-- What is expected --
Print the material from the line with "Identify the location of y-axis-label-main: p." up to and including the line with "Identify the location of colorbar-tick-label: 0.75.", word for word. Omit the pictures from your answer.

-- Given data --
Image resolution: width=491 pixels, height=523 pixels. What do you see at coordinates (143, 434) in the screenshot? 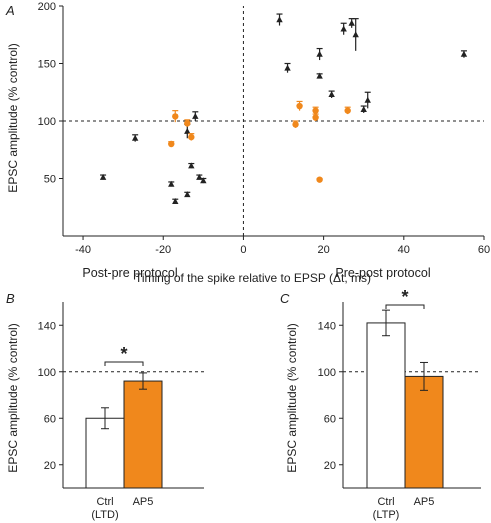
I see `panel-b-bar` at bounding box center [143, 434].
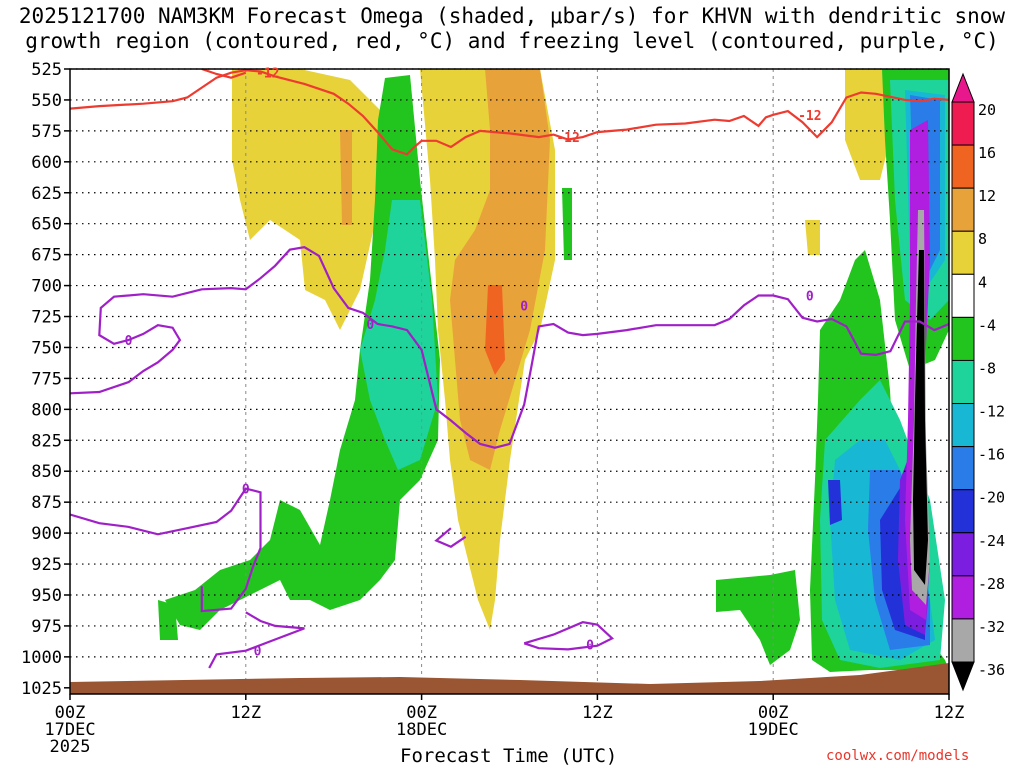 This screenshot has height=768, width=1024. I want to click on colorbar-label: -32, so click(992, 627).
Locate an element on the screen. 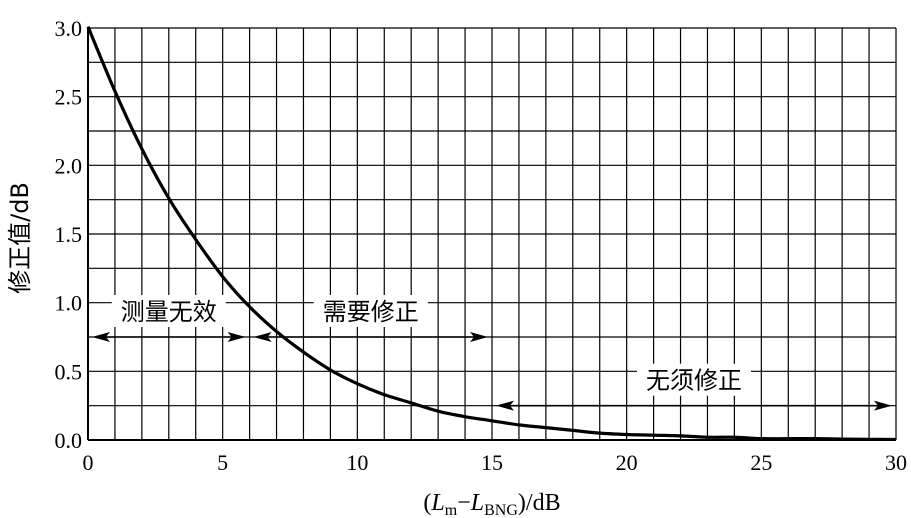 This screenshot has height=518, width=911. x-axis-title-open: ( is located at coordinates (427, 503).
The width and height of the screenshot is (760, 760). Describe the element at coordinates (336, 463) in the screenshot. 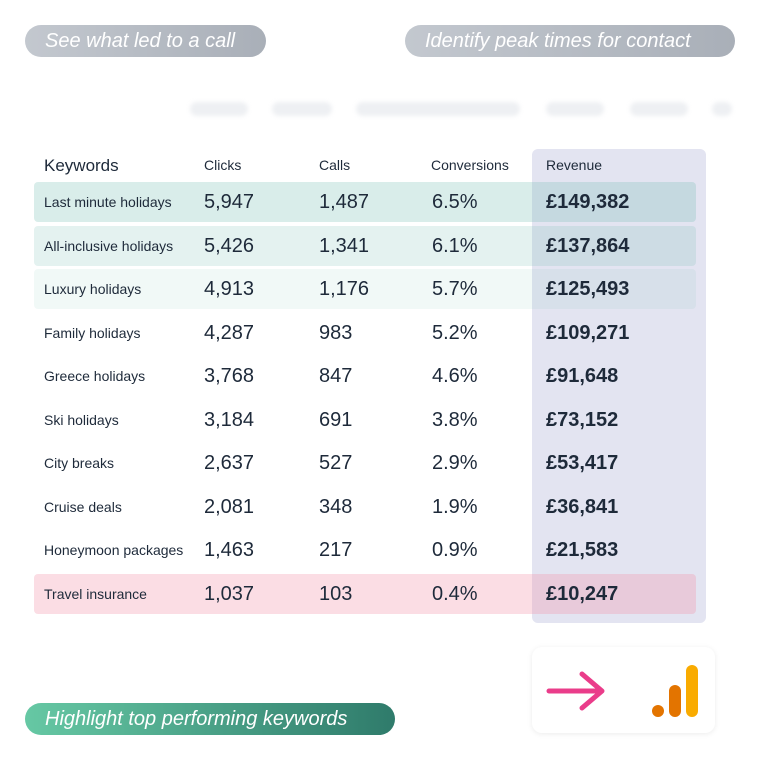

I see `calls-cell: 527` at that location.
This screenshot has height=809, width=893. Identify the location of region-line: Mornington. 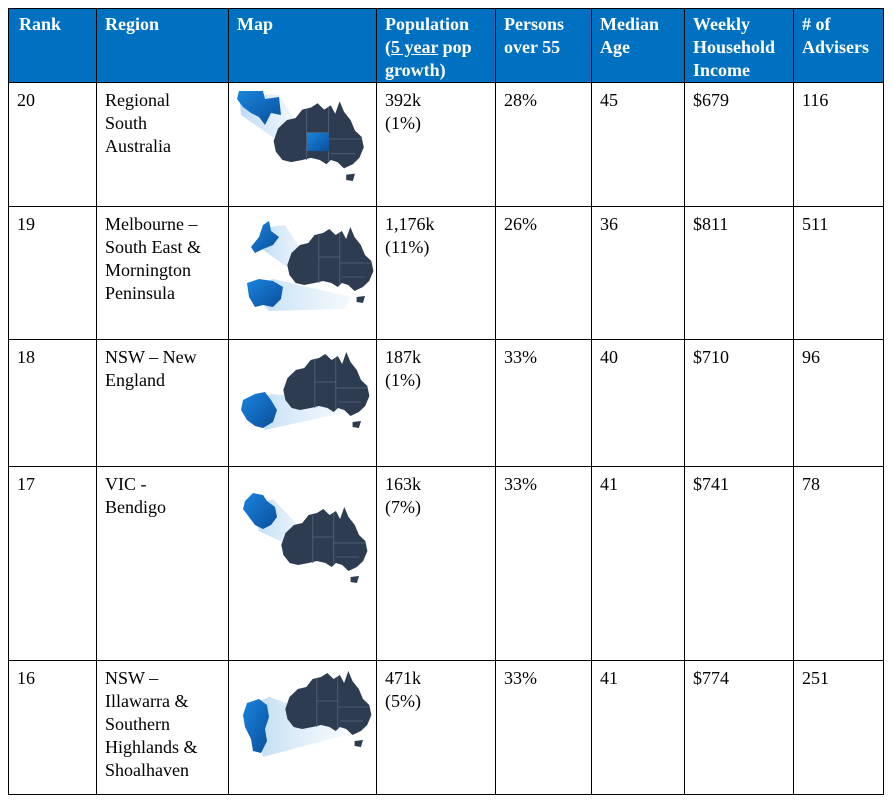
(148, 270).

==

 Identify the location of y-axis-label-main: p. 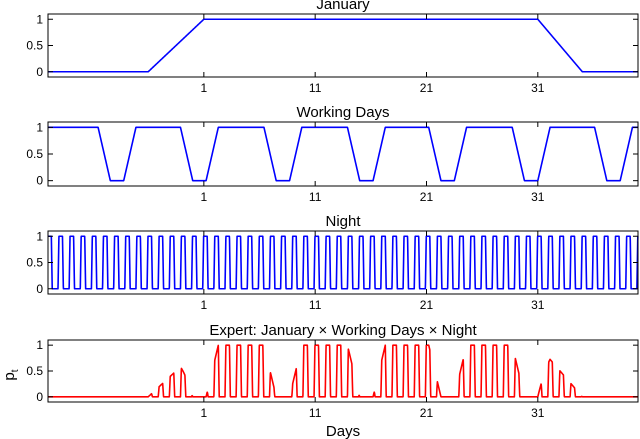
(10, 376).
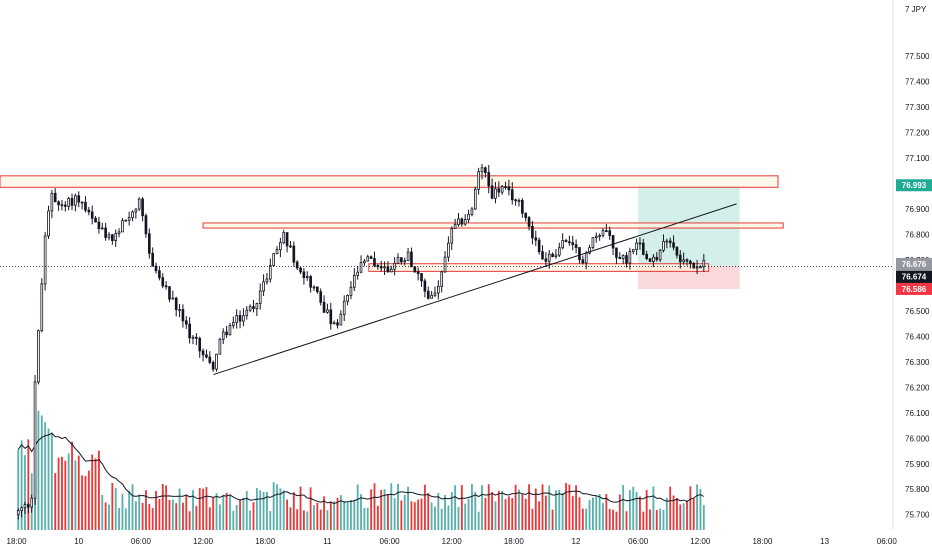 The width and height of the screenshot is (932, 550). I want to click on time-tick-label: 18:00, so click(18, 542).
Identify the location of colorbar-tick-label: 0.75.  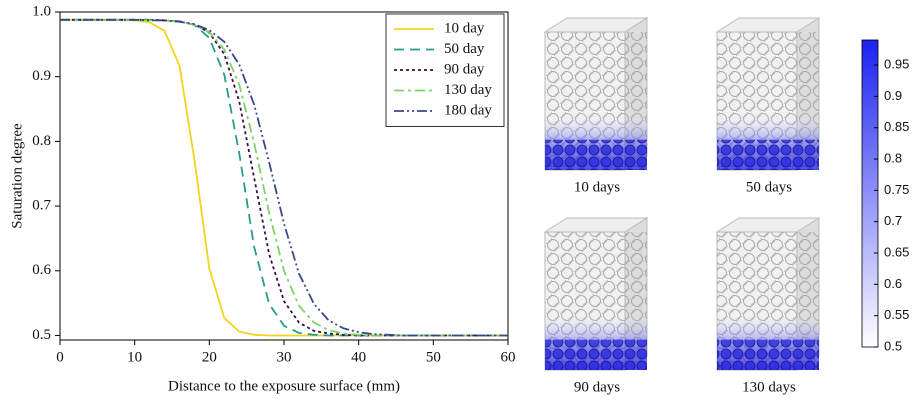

-- Response to the exercise --
 Identify the location of y-axis-label-main: p. 
(10, 376).
 The width and height of the screenshot is (932, 550). I want to click on time-tick-label: 18:00, so click(18, 542).
Identify the location of colorbar-tick-label: 0.75.  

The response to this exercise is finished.